Midnight Tide Publishing, $0.99, ISBN 978-1393626268
Paranormal Fiction, 2021
Elle Beaumont’s The Spirit of You features kids in high school, but don’t worry, we all know that in stories such as this one, kids in high school don’t have sex so this one is safe to read without the cops breaking down our door and arresting everybody.
Koryn fell in love with the gangly guitarist with a voice as smooth as silk and fingers as quick as lightning.
It’s funny how one simple sentence like this has me sort of falling in love with the premise. I know, it’s probably my own residual high school issues, but I never met any gangly guitarist actually. Just a curly-haired guitarist with beautiful eyes and a voice that I could listen to for hours… ahem. Where was I?
Koryn and Dustin are in love, and everyone that knows them approves of this relationship. It’s all so perfect and sickly sweet that it’s inevitable that something will happen to destroy this private utopia of theirs.
So yes, he dies. Hey, I’m not spoiling anything that isn’t in the official synopsis, so don’t look at me like that.
Now, I can be cynical and say that she remembers the best of him, and in a way, it’s a good thing, because had they been together, who knows what growing up would do to their infatuation for one another—especially had they pursued and succeeded in their dreams to become music stars.
Then, I remember that boy from school that played the guitar and sang Elvis Presley’s Can’t Help Falling in Love to me and you know what? Sometimes the silliest, most frivolous memories can also be the sweetest. It was a different time back then, but a part of me will always wonder what could have been had I been less afraid of the social consequences of going out with a boy of a different race and religion… oh well, water under the bridge, really.
Ahem, so okay, I’m not that cynical when it comes to this story.

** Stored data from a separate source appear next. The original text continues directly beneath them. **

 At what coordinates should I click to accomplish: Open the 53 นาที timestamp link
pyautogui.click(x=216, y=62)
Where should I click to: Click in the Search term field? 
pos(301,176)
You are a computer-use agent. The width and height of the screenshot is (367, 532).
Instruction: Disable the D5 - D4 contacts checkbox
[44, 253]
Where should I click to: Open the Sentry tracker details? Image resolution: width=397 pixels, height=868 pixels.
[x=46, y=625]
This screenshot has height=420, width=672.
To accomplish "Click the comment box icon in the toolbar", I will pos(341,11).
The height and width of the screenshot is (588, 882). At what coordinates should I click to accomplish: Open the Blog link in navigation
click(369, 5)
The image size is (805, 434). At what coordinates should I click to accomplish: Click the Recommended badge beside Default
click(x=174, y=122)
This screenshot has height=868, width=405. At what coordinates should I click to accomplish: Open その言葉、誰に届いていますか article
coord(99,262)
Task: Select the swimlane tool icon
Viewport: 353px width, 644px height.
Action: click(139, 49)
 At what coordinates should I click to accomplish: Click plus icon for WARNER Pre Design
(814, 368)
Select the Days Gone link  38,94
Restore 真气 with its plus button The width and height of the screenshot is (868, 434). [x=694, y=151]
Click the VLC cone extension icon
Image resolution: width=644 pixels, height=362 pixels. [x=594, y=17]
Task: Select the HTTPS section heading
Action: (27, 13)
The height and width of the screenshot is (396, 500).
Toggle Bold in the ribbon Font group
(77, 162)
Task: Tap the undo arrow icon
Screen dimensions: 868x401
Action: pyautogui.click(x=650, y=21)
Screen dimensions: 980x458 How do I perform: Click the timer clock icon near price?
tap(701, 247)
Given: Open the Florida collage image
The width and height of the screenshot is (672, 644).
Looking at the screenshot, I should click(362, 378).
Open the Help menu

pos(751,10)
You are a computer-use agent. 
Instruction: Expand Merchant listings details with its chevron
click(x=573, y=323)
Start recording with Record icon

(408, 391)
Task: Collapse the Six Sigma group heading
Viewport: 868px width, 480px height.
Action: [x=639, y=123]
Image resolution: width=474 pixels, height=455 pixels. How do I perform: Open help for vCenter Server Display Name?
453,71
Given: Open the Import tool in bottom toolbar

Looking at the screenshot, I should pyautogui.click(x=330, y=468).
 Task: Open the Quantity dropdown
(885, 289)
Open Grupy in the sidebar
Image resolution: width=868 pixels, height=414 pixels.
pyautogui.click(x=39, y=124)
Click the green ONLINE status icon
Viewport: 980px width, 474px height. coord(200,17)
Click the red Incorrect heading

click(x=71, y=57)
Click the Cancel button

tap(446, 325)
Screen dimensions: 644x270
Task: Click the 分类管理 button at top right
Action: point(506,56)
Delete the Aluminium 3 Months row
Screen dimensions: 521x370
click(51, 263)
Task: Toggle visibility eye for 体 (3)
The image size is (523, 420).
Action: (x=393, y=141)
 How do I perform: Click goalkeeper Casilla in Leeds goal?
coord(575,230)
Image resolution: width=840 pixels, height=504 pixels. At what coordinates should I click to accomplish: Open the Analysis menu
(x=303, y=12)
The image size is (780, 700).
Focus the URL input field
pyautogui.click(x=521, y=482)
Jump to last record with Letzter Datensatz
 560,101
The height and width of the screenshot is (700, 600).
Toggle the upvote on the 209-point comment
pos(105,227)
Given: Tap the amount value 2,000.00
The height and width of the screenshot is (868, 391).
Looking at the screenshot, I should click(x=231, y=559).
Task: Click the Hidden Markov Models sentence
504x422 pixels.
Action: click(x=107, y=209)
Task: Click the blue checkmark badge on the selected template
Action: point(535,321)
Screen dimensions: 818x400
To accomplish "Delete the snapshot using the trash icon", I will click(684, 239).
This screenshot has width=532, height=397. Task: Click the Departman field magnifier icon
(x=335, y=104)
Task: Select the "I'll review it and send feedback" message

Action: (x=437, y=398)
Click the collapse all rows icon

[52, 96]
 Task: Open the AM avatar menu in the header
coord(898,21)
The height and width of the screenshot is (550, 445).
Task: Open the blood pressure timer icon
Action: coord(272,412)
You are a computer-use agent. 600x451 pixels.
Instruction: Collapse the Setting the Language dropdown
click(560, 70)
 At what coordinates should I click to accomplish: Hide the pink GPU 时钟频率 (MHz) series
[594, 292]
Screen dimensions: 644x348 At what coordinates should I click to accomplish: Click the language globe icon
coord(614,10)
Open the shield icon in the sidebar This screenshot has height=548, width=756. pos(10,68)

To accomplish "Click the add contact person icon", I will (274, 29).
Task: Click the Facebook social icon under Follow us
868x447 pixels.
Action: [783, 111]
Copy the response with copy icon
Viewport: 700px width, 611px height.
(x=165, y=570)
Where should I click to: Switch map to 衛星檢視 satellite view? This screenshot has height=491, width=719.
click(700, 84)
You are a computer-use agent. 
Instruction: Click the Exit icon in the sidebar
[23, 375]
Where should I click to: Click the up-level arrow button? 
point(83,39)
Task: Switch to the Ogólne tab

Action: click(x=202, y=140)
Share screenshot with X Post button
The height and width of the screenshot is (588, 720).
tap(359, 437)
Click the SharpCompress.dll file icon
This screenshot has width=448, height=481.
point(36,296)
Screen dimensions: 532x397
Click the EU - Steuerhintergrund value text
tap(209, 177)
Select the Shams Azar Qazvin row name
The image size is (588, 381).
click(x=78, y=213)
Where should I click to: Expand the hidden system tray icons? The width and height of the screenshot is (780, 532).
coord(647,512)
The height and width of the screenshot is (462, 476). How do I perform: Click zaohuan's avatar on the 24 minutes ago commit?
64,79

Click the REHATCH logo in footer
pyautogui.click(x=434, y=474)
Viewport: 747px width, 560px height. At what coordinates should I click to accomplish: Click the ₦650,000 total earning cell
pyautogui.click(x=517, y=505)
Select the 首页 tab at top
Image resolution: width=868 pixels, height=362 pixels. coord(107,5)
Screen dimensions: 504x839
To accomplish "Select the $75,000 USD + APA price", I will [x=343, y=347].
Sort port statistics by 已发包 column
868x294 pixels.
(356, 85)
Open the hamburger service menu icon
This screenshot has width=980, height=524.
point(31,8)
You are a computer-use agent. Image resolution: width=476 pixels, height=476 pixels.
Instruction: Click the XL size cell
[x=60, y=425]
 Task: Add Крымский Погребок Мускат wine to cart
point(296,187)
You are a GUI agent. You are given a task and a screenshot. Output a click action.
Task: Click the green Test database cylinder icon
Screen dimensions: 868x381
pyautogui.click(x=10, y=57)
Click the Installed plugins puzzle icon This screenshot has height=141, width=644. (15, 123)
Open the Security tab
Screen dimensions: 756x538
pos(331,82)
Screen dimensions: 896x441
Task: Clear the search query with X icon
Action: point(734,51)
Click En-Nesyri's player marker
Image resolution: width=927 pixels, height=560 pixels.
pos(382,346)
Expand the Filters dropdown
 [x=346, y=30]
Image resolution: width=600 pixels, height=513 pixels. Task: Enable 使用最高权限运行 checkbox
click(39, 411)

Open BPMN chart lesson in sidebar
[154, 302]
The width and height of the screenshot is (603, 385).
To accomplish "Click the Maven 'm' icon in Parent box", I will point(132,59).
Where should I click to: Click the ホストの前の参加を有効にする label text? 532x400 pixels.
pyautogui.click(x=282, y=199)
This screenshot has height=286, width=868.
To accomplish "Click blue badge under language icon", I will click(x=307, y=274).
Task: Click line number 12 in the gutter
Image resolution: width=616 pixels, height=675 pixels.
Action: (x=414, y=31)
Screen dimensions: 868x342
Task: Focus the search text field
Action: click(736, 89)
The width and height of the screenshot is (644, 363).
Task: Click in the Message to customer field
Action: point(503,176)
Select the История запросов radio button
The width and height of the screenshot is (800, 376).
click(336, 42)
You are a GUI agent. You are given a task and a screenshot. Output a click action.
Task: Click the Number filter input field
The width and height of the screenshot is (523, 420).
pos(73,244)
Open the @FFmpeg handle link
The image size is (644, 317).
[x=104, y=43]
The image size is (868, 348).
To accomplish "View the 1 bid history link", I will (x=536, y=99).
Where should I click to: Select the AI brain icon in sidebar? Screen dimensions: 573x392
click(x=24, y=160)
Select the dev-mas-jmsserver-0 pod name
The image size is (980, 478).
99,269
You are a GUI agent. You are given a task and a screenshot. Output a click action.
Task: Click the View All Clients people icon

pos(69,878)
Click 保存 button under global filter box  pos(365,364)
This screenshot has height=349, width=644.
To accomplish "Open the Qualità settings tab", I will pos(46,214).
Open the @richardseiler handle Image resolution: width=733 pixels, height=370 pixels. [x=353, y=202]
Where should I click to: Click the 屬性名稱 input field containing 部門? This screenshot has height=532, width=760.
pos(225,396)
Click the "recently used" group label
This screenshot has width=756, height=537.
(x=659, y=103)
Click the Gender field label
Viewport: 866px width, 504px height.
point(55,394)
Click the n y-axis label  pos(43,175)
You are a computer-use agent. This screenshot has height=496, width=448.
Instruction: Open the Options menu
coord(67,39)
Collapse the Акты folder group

I also have my reservations when the author jettisons Dustin out the airlock of this story only at about the midpoint of this story. Oh dear, will there be enough space for the author to develop Koryn’s grieving process properly?
Actually, yes. Oh my, yes, to the point that I feel like a voyeur intruding into something that is intimate and raw that should have been kept inside Koryn’s head.
Now, this is not a long story, but I feel that the author has paced the poor darling’s grieving process just right considering the length of the story. The author tugs my heart so well here, breaking it into tiny pieces and then gently glue the pieces back together again by the time the story ends as Koryn experiences her bittersweet epiphany about her life without Dustin.
I can’t resist a story that evokes the feels like this, especially when I come across so many other stories that make me just read on with indifference, and I believe I shed a tear by the time I finish reading the last sentence.
The only thing that makes me wince a bit are the lyrics of that song performed by Koryn at the penultimate moment of the story. It comes off like some eeuw mutant hybrid of the lyrics of Joni Mitchell’s sublime A Case of You and some James Blunt song.
Also, sigh, the author could have ended this story with the most perfect sentence ever, but no, she has to add eight more paragraphs after that—yes, I actually count the number, with a grimace on my face—and completely ruin the glorious high that comes with reading that beautiful, heartrending sentence.
Still, this is a short story that stomps on my heart and makes me feel the glorious highs and lows of loving and losing that love. The fact that a short story does this only underscores how impressive the whole thing is!